Ethereum's next major upgrade has a name and a number: Glamsterdam will target a 200 million gas limit floor, and the key EIP-8037 is now finalized. The protocol team is also seeing leadership changes, though the details on who's stepping up remain sparse. The upgrade, expected later this year, represents the biggest single gas limit increase Ethereum has attempted.
The 200M target
Glamsterdam aims to raise the gas limit floor to 200 million. That's roughly double the current effective cap — the network has been hovering around 30 million gas per block for years. The idea is to give the base layer more room to handle L2 rollups and other demand without forcing fees higher. It's a technical change, but one that could meaningfully reduce congestion if it holds.

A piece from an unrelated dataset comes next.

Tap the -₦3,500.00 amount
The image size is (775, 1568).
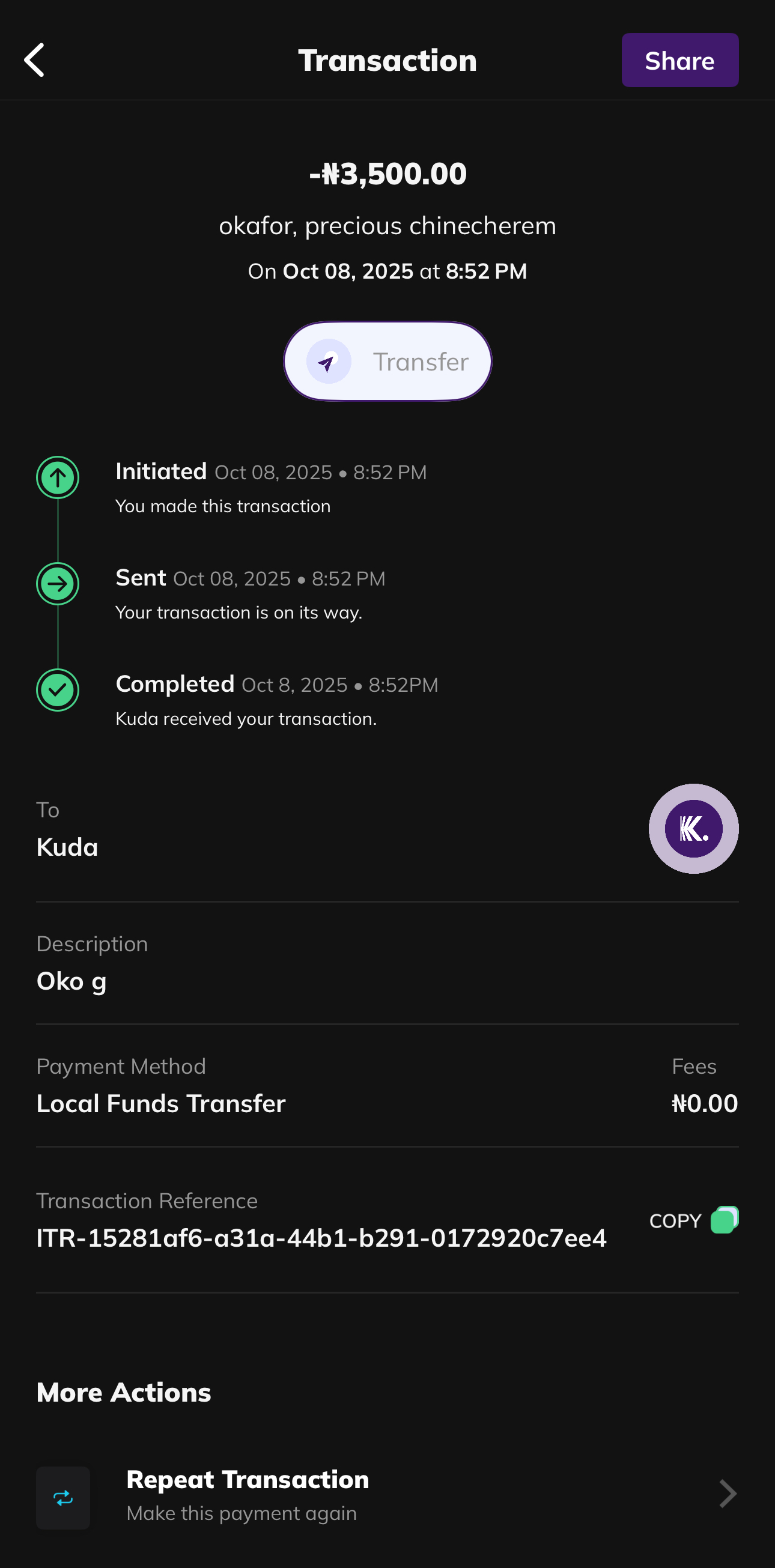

EIP-8037, now finalized as part of the fork, includes the mechanics to make that floor stick. The proposal adjusts how validators propose and vote on gas limits, replacing the current soft-cap system with a more rigid minimum. It's not a hard cap — miners can still go higher — but it sets a baseline the network won't dip below.
Leadership shakeup
The Ethereum Protocol team is undergoing a reshuffle at the same time. The facts don't name the specific individuals leaving or taking over, but the timing isn't great. A major fork requires coordination across client teams, researchers, and the broader ecosystem. Any leadership vacuum, even a temporary one, adds uncertainty.
That said, Ethereum's core devs have a track record of pushing through upgrades regardless of personnel changes — the Shanghai and Dencun forks both landed on schedule. The team is expected to publish a clearer roadmap in the coming weeks.
Glamsterdam's testnets are expected to launch sometime in the third quarter. The final mainnet date will depend on how those go. For now, the gas limit target and the EIP are locked. The leadership situation is the wild card — expect more details as the team reorganizes.